---- Text shown

Despite rigid hygiene guidelines for the restart of the Bundesliga this weekend, a leading German sports doctor has warned footballers are still at risk of suffering “irreversible” and potentially career-ending lung damage from the coronavirus.
With Europe’s other top leagues at least a month away from resuming, the German Football League (DFL) has drawn up strict rules for when games restart this Saturday.
Matches will be played behind closed doors, with only a limited number of media and officials allowed to attend.
The key games see second-placed Borussia Dortmund at home to Schalke 04 in Saturday’s derby and leaders Bayern Munich, who are four points clear, visiting Union Berlin on Sunday.
Players have been told to limit contact, even on the pitch, and must avoid pre-match handshakes and hugs to celebrate goals.
The DFL says while no plan could ever be “100 percent safe”, the guidelines aim to create a playing environment with a low, “medically-justifiable risk”.

--------
---- Data excerpt

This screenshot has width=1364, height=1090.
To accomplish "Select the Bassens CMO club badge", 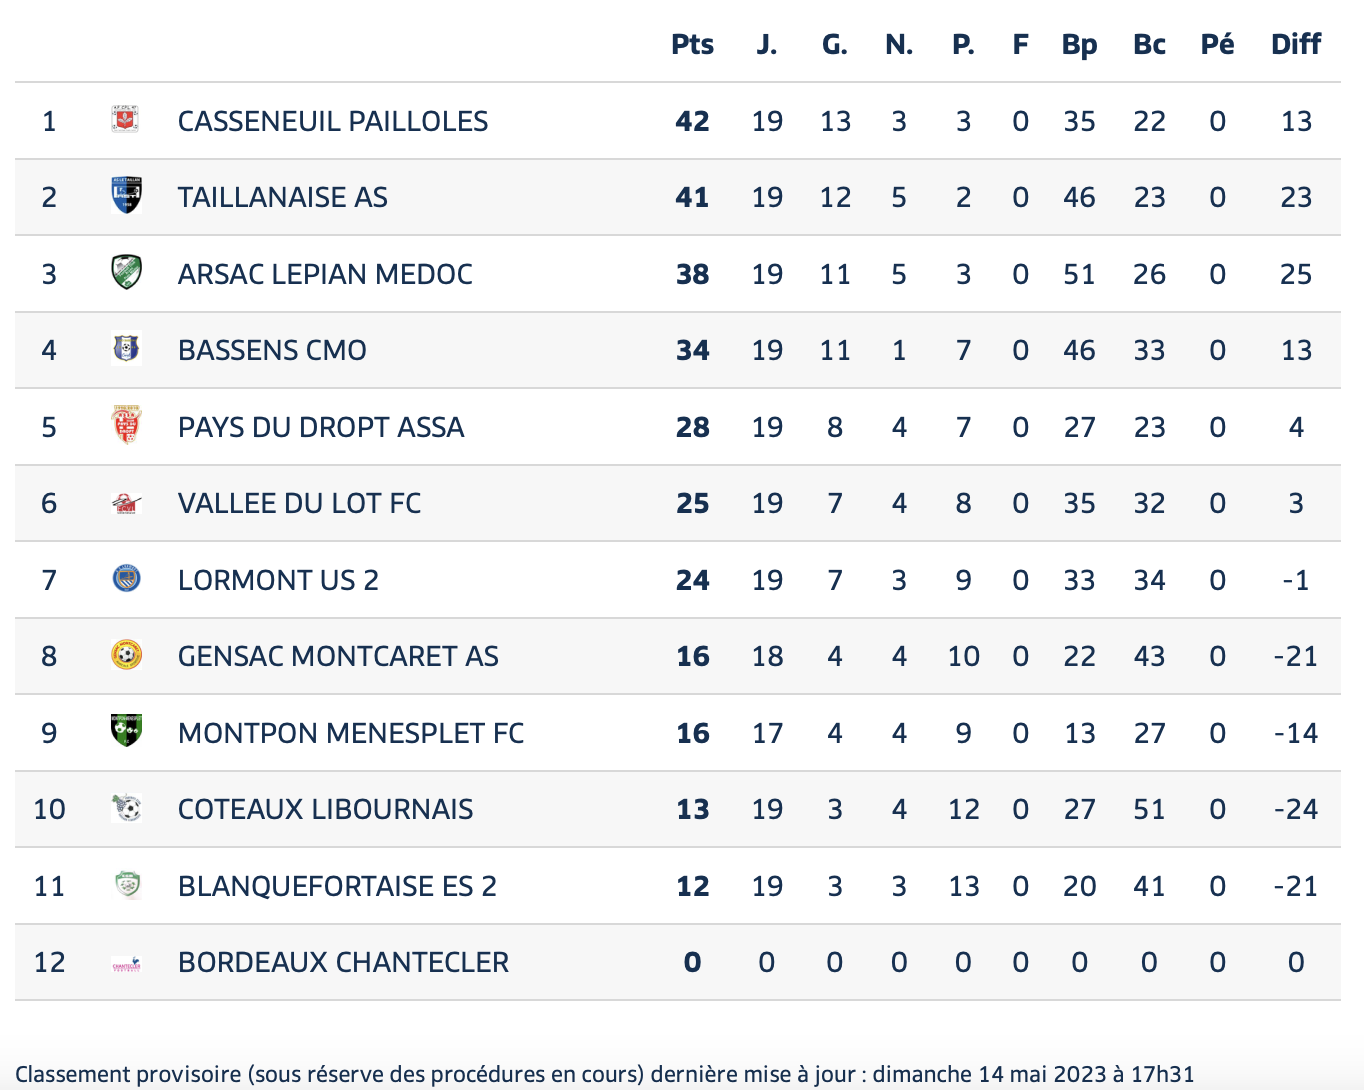I will point(126,349).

--------

■ **List of tasks**
[A] List every football club named in the Bundesliga restart article.
[B] According to the Bundesliga restart article, how many points clear are the league leaders?
[C] Carry the Bundesliga restart article forward from its last sentence.
The data can be set aside.

■ **Results of the tasks**
[A] Borussia Dortmund, Schalke 04, Bayern Munich, Union Berlin

[B] Bayern Munich are four points clear.

[C]
However, professor Wilhelm Bloch, from the German Sports University in Cologne, warns that contracting the coronavirus has the potential to end a player’s career.
“There is a risk that top athletes may lose their level of performance and never regain it,” Bloch told AFP in a phone interview.
“Generally, the physical makeup, immune system and cardiovascular system of elite athletes means that the risk to them is low.
“However, we do not know at this time whether even minor infections, or even mild symptoms, do not cause damage, such as minor scarring of the lungs after an inflammation.
“This damage may be irreversible, or may last a very long time before the body repairs it.
“We’ve already had players infected in Europe and we’ll soon know if they recover their full potential.”
Bloch said it is near impossible to estimate what the risk is to footballers in Germany, which currently has 172,239 recorded cases of the virus and over 7,700 deaths.
“Players are not in total quarantine, they are with their families, even if they have been instructed to limit contact,” he said.
“And there are also risks during matches.
“They will all be tested, but not all the coronavirus tests work perfectly. There is a relatively large margin of error.”